Retype, without any changes, the rows from the one containing "The image size is (586, 584)." through the one containing "Looking at the screenshot, I should pos(31,109).", inclusive.

>> BEGIN

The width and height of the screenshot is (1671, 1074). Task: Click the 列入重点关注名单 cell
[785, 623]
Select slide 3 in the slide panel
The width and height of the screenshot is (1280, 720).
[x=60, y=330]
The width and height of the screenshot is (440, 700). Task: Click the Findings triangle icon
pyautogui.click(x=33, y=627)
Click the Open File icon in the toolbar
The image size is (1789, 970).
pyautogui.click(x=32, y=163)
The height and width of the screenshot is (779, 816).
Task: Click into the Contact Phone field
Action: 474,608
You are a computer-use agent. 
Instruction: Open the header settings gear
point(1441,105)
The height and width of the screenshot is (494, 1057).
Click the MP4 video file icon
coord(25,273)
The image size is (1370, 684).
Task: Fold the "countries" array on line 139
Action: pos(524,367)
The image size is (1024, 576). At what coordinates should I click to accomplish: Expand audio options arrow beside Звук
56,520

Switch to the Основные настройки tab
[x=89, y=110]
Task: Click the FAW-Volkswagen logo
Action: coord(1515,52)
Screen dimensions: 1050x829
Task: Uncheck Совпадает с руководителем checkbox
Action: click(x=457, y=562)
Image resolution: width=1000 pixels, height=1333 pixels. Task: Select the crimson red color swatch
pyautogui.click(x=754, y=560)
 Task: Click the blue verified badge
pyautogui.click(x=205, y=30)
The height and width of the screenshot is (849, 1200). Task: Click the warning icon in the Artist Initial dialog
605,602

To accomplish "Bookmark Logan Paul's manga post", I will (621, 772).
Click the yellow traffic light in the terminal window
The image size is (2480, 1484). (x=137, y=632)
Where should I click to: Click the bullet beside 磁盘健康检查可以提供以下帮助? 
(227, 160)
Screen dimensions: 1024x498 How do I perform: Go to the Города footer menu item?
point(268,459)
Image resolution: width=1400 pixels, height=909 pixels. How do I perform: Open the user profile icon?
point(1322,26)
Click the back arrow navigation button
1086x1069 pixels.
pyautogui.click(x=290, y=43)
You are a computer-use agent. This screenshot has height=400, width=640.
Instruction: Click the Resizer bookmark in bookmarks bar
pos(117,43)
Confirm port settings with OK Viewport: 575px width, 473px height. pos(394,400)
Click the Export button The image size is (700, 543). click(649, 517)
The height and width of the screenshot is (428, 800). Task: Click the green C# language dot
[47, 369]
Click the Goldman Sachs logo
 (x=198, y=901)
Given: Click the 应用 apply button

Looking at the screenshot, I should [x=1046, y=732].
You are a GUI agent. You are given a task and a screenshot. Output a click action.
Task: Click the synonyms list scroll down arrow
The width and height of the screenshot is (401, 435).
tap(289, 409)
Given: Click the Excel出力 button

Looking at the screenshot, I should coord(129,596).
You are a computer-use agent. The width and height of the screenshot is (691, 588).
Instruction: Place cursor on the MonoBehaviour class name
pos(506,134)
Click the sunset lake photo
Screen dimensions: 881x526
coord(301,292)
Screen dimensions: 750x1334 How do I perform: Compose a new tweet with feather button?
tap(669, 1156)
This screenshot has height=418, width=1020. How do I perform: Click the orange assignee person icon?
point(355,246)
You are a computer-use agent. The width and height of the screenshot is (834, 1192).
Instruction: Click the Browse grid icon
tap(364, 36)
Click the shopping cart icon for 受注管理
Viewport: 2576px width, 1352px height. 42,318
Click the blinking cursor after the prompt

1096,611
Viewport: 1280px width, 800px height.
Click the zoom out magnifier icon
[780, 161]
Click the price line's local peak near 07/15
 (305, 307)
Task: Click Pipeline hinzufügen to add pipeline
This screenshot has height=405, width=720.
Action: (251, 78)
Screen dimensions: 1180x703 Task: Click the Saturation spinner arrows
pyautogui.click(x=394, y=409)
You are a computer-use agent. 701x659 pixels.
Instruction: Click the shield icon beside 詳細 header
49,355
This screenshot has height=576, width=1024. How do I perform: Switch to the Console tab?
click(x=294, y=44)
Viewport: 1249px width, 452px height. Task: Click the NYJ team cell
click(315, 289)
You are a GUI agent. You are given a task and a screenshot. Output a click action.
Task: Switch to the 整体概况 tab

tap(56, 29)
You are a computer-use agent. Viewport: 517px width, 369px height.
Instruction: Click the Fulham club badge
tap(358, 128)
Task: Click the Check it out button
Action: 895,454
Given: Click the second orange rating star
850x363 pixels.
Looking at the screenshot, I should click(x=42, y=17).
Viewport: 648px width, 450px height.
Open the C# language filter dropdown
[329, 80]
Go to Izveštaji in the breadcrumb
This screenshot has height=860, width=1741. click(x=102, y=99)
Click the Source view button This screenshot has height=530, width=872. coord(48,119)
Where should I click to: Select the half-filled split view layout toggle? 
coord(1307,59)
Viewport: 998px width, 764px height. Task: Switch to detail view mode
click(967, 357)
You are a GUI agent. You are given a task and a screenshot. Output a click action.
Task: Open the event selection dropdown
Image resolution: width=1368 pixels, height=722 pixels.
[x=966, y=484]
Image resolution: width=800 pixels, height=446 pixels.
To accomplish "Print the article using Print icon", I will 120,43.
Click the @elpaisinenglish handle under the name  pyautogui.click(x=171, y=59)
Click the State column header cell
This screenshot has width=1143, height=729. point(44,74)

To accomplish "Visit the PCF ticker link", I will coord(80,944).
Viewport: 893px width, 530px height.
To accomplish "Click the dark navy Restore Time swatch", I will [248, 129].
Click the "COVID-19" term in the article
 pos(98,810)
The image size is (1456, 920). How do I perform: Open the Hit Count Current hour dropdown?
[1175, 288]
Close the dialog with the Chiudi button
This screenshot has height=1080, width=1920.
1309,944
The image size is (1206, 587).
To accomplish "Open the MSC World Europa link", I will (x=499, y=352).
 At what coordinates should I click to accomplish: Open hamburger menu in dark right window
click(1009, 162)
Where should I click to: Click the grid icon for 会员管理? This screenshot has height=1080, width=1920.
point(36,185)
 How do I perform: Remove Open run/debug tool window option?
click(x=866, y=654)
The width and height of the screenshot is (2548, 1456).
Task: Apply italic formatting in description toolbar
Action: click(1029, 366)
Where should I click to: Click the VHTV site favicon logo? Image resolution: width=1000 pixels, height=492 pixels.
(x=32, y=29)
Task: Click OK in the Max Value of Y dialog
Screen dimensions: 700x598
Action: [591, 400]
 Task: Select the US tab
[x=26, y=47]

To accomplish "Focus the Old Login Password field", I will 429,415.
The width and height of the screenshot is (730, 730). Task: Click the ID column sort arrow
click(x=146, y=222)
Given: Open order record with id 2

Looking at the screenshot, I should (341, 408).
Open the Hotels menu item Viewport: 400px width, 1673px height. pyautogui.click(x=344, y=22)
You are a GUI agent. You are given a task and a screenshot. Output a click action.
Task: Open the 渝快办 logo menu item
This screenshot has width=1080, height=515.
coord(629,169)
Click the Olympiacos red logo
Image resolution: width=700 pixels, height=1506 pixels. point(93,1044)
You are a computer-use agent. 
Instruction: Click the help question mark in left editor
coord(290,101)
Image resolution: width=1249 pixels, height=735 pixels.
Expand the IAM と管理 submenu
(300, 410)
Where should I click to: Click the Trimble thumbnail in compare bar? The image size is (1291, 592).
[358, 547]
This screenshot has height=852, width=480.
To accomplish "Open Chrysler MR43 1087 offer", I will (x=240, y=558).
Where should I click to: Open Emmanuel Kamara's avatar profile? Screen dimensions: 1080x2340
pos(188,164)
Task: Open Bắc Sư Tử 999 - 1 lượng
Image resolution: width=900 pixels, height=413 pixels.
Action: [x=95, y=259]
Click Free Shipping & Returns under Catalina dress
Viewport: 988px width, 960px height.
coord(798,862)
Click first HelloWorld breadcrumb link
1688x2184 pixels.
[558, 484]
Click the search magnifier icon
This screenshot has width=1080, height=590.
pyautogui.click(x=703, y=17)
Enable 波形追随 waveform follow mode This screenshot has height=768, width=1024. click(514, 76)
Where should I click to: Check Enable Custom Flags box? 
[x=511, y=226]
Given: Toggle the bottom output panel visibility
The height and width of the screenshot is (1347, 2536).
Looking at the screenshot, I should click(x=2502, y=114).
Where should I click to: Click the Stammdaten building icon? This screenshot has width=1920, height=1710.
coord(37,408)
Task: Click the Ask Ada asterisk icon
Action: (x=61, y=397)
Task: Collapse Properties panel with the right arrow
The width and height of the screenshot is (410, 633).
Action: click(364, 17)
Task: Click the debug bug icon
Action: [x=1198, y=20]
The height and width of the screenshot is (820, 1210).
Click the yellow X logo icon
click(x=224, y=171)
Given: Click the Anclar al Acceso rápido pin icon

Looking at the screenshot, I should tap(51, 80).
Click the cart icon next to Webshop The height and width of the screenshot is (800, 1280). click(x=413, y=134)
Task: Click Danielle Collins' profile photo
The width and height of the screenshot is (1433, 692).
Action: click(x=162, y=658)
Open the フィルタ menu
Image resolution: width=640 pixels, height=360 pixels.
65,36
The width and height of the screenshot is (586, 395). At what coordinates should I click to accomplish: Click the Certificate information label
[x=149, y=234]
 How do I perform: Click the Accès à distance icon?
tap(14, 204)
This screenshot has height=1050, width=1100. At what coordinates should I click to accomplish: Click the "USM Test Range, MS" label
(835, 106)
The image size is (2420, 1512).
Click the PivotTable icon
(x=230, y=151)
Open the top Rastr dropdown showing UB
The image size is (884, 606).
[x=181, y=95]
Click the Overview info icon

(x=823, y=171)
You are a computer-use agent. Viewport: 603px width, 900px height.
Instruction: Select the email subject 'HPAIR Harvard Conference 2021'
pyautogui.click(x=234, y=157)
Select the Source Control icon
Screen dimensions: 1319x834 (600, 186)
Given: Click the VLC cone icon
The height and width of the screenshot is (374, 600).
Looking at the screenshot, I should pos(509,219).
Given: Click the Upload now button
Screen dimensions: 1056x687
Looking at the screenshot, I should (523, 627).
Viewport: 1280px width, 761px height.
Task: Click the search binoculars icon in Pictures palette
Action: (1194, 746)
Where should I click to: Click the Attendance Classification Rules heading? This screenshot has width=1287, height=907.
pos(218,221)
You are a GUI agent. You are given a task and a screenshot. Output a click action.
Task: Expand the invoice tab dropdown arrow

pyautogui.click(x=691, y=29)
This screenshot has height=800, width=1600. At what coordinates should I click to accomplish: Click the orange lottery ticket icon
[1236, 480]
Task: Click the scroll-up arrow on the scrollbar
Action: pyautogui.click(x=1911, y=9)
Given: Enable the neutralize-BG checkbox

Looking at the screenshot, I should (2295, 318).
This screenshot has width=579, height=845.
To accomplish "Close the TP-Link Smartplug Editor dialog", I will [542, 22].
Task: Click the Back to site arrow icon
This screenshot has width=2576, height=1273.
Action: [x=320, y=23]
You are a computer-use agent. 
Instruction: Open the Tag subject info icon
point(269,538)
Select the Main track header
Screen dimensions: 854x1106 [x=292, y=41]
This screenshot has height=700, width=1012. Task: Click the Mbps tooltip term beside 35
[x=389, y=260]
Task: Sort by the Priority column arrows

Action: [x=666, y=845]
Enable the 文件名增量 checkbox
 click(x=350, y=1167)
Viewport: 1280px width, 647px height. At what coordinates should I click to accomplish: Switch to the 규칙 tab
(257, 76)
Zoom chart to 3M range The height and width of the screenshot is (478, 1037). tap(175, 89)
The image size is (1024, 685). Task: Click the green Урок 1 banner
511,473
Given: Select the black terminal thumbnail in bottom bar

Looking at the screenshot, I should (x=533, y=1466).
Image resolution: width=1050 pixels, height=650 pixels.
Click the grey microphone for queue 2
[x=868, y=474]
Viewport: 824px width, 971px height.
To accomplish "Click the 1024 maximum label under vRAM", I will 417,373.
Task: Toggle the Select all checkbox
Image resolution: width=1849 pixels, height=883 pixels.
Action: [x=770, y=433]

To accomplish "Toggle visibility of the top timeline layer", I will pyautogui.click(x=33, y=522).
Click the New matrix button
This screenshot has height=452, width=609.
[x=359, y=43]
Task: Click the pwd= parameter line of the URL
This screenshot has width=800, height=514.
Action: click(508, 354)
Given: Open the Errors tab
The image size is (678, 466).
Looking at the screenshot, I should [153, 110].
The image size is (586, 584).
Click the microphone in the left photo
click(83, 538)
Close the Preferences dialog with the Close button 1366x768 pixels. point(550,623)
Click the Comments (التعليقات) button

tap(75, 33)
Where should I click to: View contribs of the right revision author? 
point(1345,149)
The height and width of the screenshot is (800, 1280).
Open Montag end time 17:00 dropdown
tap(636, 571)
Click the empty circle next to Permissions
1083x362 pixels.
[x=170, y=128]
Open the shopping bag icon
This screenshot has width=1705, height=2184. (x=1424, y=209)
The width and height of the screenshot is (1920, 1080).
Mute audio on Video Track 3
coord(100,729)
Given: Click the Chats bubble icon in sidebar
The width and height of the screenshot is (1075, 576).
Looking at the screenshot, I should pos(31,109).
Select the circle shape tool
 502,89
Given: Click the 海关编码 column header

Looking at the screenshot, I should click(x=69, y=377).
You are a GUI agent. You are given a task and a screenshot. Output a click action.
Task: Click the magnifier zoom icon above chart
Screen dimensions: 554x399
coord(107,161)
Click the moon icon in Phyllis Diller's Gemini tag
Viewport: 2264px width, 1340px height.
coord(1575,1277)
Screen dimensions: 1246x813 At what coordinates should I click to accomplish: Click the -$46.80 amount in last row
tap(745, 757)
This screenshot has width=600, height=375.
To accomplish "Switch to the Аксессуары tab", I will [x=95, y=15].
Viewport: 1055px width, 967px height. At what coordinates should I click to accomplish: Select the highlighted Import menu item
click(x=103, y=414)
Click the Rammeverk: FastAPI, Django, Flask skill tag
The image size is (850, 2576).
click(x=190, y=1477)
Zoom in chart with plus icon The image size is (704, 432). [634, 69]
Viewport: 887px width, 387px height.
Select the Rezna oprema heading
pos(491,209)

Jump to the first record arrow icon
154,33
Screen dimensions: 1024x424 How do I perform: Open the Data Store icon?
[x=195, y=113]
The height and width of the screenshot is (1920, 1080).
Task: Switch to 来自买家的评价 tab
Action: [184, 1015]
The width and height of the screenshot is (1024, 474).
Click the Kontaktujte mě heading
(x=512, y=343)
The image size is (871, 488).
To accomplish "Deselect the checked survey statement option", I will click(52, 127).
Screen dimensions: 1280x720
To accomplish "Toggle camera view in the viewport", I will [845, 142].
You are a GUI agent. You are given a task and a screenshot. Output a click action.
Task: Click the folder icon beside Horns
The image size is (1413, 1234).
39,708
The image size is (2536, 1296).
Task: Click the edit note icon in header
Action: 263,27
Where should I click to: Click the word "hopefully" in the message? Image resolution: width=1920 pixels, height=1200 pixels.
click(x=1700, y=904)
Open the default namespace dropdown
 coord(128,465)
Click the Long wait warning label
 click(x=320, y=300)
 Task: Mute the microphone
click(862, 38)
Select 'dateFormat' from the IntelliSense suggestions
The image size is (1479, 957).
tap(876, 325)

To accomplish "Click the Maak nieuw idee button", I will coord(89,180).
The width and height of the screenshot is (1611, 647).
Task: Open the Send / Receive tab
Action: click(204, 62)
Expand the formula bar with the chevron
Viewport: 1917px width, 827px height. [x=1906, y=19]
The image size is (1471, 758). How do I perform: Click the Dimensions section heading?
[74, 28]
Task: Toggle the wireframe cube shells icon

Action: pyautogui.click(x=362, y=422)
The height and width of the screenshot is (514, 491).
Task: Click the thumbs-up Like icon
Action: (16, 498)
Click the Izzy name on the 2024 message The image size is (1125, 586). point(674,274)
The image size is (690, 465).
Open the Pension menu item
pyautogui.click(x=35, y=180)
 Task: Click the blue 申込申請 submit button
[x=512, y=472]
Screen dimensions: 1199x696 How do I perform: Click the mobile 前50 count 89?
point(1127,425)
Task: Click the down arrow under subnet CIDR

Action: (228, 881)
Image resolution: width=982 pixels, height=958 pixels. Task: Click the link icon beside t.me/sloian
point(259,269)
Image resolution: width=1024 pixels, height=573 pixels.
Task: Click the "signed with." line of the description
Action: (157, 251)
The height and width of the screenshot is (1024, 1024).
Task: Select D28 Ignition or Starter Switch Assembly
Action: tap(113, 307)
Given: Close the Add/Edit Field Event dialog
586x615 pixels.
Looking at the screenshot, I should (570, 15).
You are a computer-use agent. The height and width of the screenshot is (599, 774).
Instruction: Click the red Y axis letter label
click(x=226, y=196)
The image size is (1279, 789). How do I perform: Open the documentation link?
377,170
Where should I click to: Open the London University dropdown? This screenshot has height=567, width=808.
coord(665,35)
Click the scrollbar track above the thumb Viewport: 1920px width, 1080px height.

>> END

OUTPUT FOR THIS TASK:
The image size is (586, 584).
Click the microphone in the left photo
click(83, 538)
Close the Preferences dialog with the Close button 1366x768 pixels. point(550,623)
Click the Comments (التعليقات) button

tap(75, 33)
Where should I click to: View contribs of the right revision author? 
point(1345,149)
The height and width of the screenshot is (800, 1280).
Open Montag end time 17:00 dropdown
tap(636, 571)
Click the empty circle next to Permissions
1083x362 pixels.
[x=170, y=128]
Open the shopping bag icon
This screenshot has width=1705, height=2184. (x=1424, y=209)
The width and height of the screenshot is (1920, 1080).
Mute audio on Video Track 3
coord(100,729)
Given: Click the Chats bubble icon in sidebar
The width and height of the screenshot is (1075, 576).
Looking at the screenshot, I should pos(31,109).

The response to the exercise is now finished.